← Back to context

Comment by jwells89

2 years ago

Most people would not have an easy time completely eliminating proprietary software from day to day usage. Reducing the amount of it is certainly possible (though may come with caveats WRT ease of use/UX; F-droid for example is not fun to try to comb through to find the good bits), but some amount is going to linger even if it’s just games the user plays to blow off some steam at the end of the day.

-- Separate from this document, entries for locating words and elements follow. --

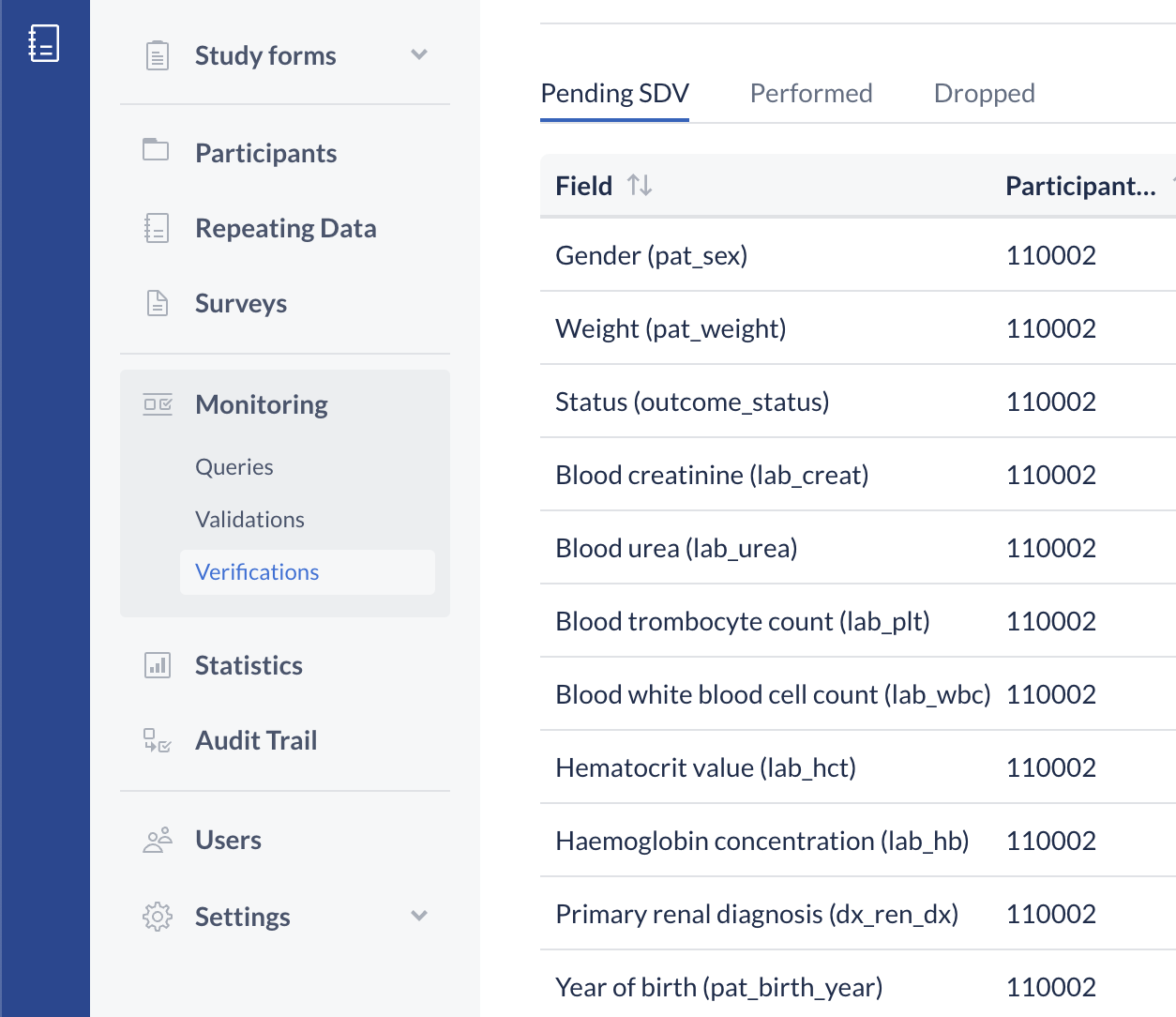The width and height of the screenshot is (1176, 1017).
Task: Switch to the Performed tab
Action: (811, 93)
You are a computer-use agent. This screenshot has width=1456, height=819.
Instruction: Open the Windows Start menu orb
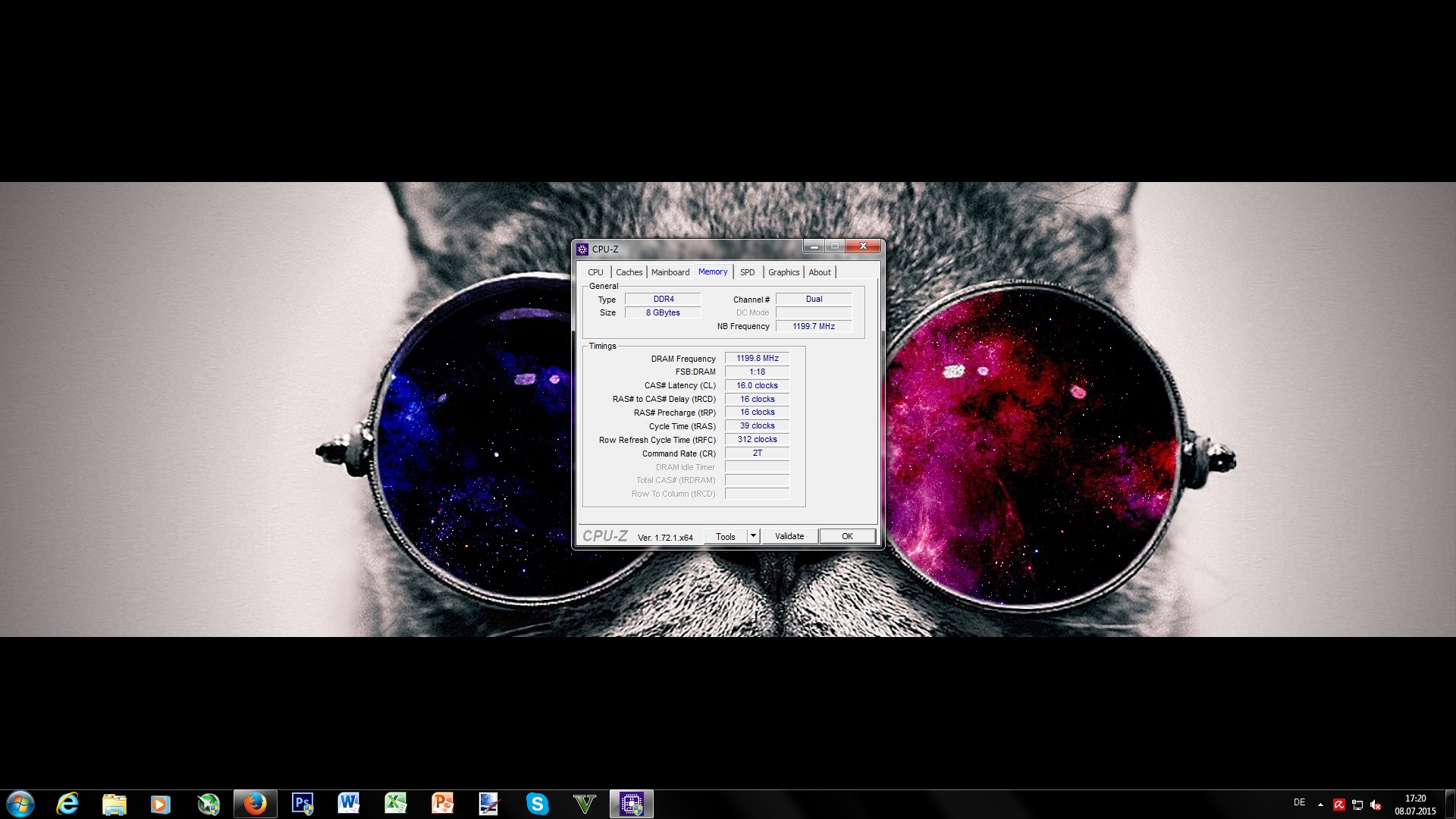tap(20, 804)
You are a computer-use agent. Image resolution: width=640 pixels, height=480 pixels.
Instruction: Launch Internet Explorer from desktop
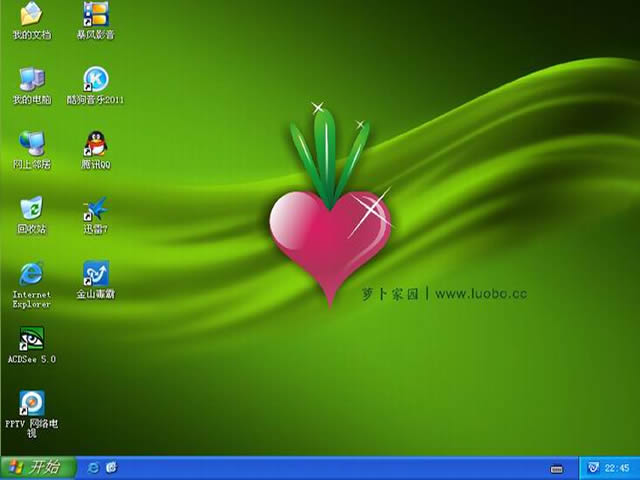pos(31,273)
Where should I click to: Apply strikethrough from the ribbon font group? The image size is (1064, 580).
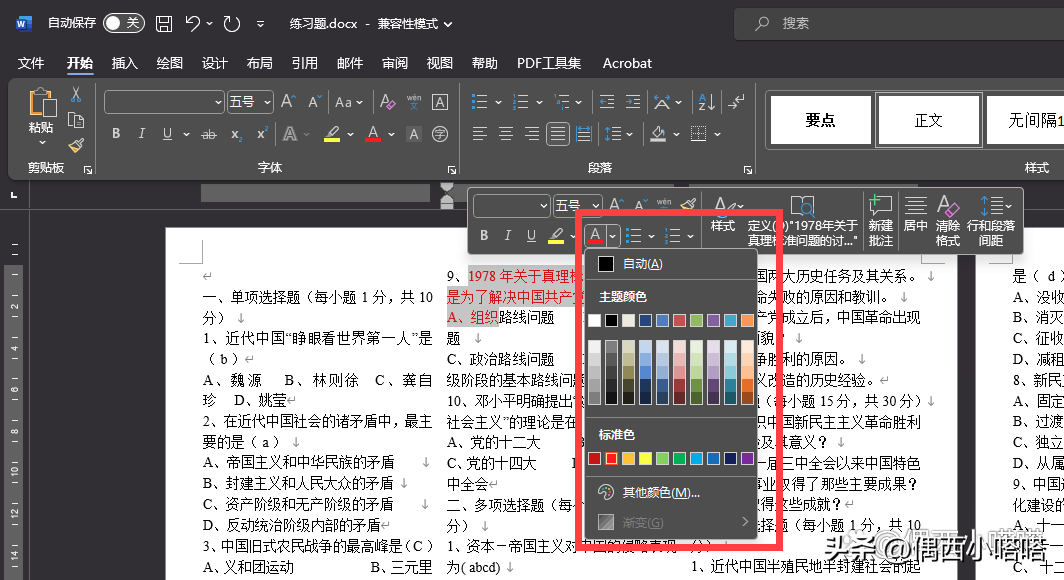(209, 134)
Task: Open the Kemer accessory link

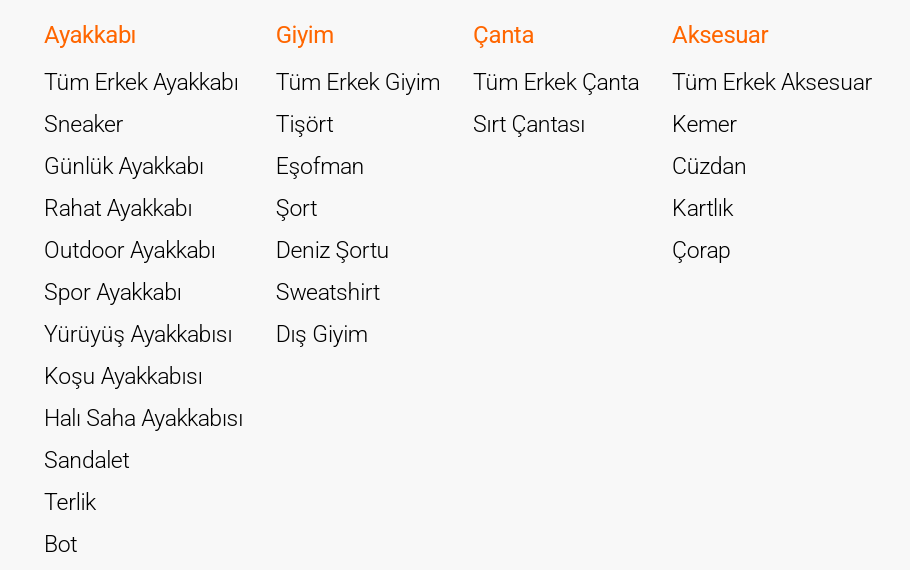Action: tap(704, 124)
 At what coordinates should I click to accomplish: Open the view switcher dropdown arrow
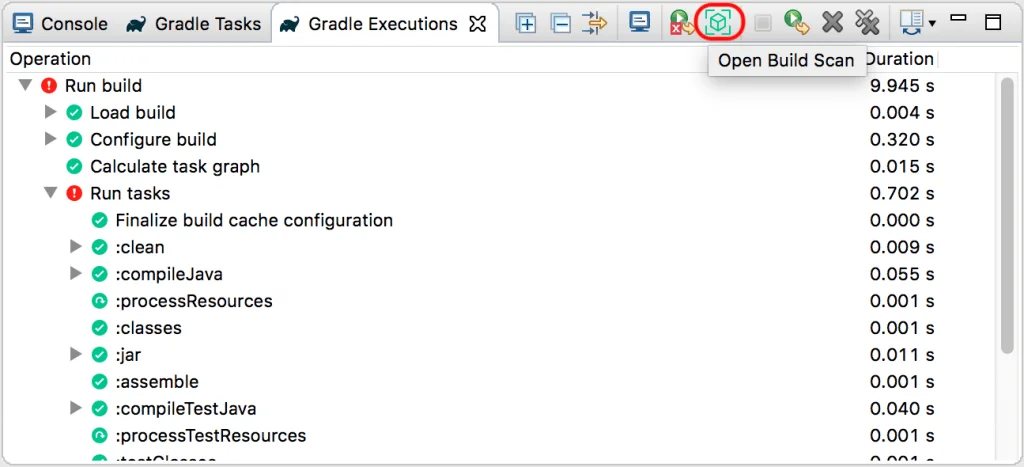click(x=932, y=23)
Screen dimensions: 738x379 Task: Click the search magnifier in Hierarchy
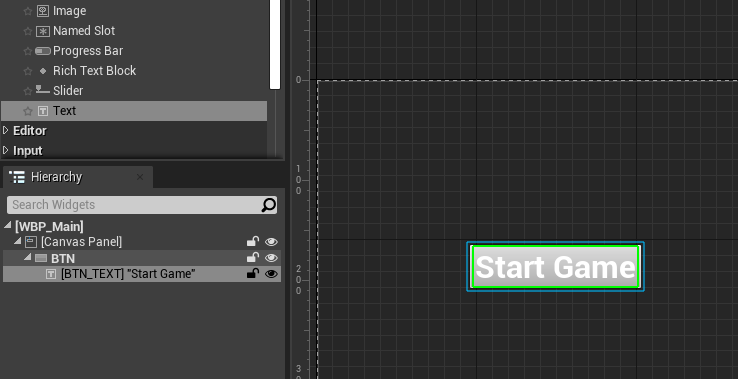pyautogui.click(x=268, y=205)
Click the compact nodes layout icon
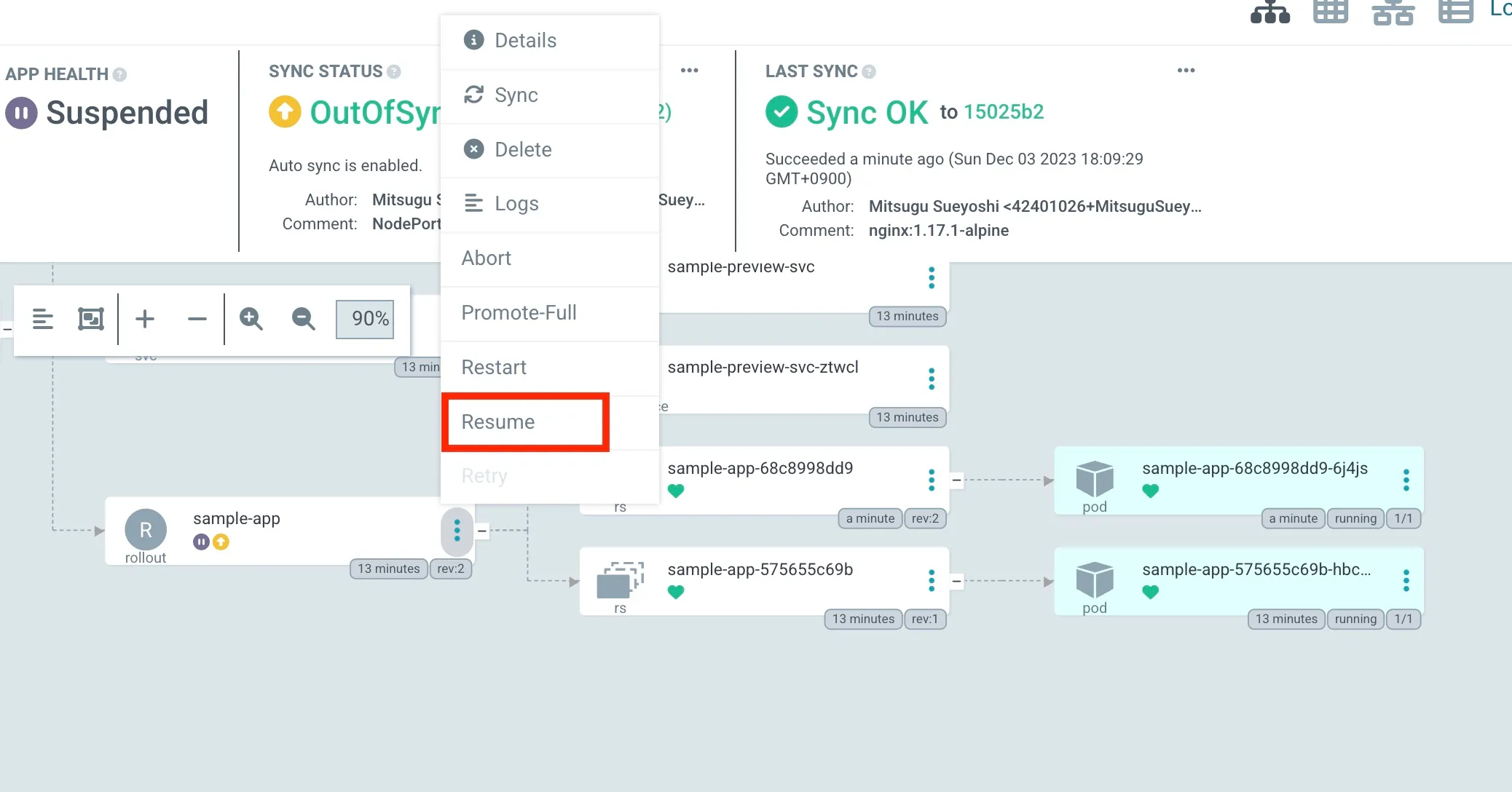Screen dimensions: 1512x792 pos(43,319)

Even if full-FOSS were practical, I’d still want robust sandboxing and permissions to help limit the blast radius if some malicious executable manages to find its way in and to feel confident that nothing is poking around where it shouldn’t be. There’s not really a good reason for everything to have access to everything except for convenience.

1 comment

jwells89

Reply
pxc  2 years ago

I agree with all of this. :)

But if you're looking for a way out from Apple's paternalism without giving up too much practical security, getting your software from free software distributions as much as possible and treating F/OSS as your 'home base' is a doable first step for readers of this site that will go some distance. For example, on macOS, disabling Gatekeeper for software that you install via a package manager whose repositories have a code review process and which cryptographically verifies what it downloads is not a big deal. (Homebrew does such verification, but not for all packages. You can tell it to refuse to install what it can't verify in this way, though. So all my Homebrew apps get installed only if the package has a checksum in the repos, and when installed they get --no-quarantine.)

And if you can switch to Linux on the desktop, it's reasonable to approach app sandboxing in an opt-in way. It's nice to be able to do that, especially as some of the UX pain points are still being worked out. It's also nice to know that no matter what nice capabilities your OS offers for securing your system by treating apps as untrusted by default, you'll ultimately be in control.

Sandboxing is also somewhat a separate issue from code signing and notarization, and idk what's even really practically available on the Linux desktop for that. But I'm not really sold on those so much for use of those outside the enterprise. I imagine most people here would opt out of those given the choice.